Es war bereits elf Uhr abends, als die Familie im Haus das Geräusch der ankommenden Autos hörte. Alle kamen hinaus, um Stefanie und Chris zu begrüßen. Der älteste Cousin trug Barina noch immer in seinen Armen, brachte sie ins Haus und trug sie in den zweiten Stock. Das Haus war riesig – fast wie ein Palast, mit unzähligen Zimmern. Das Zimmer, in das er sie brachte, war liebevoll vorbereitet, schön eingerichtet und ordentlich. Stefanie und Chris waren völlig erschöpft von der Reise, also bat Eves ältere Schwester sie, sich auszuruhen, während ihre Tochter Kelly ihnen das Gästezimmer zeigte – es lag auf der linken Seite, direkt neben dem von Barina.

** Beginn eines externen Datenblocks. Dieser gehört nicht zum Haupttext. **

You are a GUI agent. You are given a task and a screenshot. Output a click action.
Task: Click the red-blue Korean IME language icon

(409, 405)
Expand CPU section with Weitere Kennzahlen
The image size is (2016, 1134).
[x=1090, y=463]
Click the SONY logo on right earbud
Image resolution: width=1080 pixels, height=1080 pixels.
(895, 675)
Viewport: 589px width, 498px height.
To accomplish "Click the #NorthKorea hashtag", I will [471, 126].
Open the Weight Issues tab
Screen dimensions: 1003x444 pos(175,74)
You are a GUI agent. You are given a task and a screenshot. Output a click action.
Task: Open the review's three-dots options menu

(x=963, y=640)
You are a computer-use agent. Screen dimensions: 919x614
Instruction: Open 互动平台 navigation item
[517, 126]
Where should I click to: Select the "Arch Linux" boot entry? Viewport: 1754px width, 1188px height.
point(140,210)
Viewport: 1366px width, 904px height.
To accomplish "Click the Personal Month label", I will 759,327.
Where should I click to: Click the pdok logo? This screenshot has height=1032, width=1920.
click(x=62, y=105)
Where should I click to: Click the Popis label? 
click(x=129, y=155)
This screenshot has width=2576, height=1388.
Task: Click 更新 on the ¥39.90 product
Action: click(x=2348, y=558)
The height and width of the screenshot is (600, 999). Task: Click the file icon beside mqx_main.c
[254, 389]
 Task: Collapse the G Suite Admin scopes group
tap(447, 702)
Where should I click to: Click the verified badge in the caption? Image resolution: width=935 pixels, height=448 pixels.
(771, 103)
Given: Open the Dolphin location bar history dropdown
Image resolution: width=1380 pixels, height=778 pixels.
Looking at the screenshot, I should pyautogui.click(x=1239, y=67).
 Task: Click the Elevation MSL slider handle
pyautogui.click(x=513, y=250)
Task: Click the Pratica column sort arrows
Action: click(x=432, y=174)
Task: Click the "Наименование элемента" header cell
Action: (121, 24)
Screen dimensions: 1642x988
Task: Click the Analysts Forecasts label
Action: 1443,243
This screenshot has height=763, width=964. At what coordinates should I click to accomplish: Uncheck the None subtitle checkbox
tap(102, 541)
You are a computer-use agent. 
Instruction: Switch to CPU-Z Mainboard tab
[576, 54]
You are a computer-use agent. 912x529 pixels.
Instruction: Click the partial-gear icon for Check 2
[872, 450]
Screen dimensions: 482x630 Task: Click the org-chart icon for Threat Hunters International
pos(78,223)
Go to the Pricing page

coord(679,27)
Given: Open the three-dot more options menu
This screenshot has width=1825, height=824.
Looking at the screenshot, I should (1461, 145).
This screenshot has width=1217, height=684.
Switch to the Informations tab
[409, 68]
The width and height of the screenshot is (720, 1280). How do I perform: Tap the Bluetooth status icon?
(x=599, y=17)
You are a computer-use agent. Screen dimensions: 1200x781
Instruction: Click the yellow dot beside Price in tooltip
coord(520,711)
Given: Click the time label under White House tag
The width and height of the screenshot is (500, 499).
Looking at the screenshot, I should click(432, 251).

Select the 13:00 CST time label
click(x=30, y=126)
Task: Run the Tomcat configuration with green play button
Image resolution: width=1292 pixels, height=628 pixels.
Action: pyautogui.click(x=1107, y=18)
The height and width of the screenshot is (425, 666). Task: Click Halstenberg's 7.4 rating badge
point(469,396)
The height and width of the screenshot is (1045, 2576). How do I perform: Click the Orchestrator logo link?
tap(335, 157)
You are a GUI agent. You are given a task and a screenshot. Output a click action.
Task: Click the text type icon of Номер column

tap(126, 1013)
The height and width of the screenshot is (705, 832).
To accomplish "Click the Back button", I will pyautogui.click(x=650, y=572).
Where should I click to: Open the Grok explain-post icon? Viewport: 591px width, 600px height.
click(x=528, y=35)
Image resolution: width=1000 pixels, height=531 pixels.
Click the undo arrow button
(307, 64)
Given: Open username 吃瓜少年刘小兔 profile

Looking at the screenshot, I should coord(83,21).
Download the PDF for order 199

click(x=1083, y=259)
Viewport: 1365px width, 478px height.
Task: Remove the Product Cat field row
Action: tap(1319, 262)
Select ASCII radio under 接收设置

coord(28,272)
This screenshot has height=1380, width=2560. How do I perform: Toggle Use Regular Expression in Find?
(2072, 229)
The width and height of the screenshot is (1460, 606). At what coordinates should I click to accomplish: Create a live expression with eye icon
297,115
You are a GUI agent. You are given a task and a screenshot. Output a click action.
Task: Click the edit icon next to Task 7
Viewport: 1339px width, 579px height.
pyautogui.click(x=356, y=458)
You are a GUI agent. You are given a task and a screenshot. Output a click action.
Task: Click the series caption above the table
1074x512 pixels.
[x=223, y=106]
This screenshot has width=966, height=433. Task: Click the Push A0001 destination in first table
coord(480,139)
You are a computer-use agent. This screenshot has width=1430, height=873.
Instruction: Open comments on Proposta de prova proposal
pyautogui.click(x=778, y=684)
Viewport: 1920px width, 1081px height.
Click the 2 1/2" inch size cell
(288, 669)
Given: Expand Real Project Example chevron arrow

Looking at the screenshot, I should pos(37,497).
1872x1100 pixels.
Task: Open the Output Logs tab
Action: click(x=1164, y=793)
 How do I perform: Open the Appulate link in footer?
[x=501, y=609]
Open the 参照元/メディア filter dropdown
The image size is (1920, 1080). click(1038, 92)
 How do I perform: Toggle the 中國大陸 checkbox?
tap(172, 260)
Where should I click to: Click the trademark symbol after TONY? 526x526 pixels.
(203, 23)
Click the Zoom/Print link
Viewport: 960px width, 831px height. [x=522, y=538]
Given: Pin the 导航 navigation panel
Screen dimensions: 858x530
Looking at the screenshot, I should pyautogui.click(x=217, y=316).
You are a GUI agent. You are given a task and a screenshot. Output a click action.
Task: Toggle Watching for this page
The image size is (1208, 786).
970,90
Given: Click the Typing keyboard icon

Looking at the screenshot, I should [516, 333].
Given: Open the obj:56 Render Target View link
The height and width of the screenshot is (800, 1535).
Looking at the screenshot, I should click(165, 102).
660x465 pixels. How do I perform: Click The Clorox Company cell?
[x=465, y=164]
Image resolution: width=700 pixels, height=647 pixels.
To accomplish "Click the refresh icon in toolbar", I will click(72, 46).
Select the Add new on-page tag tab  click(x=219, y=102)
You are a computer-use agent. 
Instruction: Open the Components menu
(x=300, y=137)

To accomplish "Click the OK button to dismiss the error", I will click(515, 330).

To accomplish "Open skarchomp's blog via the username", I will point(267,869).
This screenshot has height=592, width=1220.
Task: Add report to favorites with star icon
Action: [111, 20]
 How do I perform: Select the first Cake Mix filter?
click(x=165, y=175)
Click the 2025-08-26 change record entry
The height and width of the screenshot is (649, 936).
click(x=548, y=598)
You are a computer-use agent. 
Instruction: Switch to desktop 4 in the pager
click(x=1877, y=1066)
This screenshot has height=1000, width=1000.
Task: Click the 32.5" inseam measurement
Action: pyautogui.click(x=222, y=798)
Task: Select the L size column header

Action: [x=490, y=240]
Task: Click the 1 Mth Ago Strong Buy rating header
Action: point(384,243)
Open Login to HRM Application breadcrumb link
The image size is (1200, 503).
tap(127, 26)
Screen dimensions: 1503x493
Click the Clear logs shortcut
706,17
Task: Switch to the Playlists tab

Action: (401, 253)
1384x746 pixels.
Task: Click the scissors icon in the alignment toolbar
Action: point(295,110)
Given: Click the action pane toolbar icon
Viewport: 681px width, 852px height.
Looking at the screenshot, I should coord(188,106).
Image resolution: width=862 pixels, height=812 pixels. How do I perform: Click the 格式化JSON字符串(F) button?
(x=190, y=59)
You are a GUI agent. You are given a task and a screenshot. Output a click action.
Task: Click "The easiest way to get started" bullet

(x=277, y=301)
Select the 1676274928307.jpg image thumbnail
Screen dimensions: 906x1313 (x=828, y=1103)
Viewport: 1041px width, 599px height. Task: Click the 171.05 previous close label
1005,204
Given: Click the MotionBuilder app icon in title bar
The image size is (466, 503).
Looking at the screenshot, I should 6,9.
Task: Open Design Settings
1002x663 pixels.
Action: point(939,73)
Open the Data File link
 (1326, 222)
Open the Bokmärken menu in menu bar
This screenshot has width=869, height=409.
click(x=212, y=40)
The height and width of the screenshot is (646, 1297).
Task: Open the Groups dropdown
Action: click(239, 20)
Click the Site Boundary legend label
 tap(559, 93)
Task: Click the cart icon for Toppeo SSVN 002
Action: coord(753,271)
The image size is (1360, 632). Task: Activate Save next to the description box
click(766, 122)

Am nächsten Morgen, gegen neun Uhr, wachte Barina müde auf. Sie rieb sich die Augen und vergaß dabei, dass sie noch Mascara vom Vortag trug. Eine Weile blieb sie einfach liegen, betrachtete das Zimmer und entdeckte drei Türen. Die erste war die Ausgangstür. Die zweite lag rechts von ihr, etwas weiter entfernt. Die dritte befand sich links. Sie öffnete sie – und war überrascht: Diese Tür führte direkt ins Nachbarzimmer, doch das sah völlig anders aus. Alles war schwarz – Kissen, Decke, Wände, selbst der Kleiderschrank. „Was hat dieses Wesen dem Licht oder den Farben gelassen?“, dachte sie spöttisch.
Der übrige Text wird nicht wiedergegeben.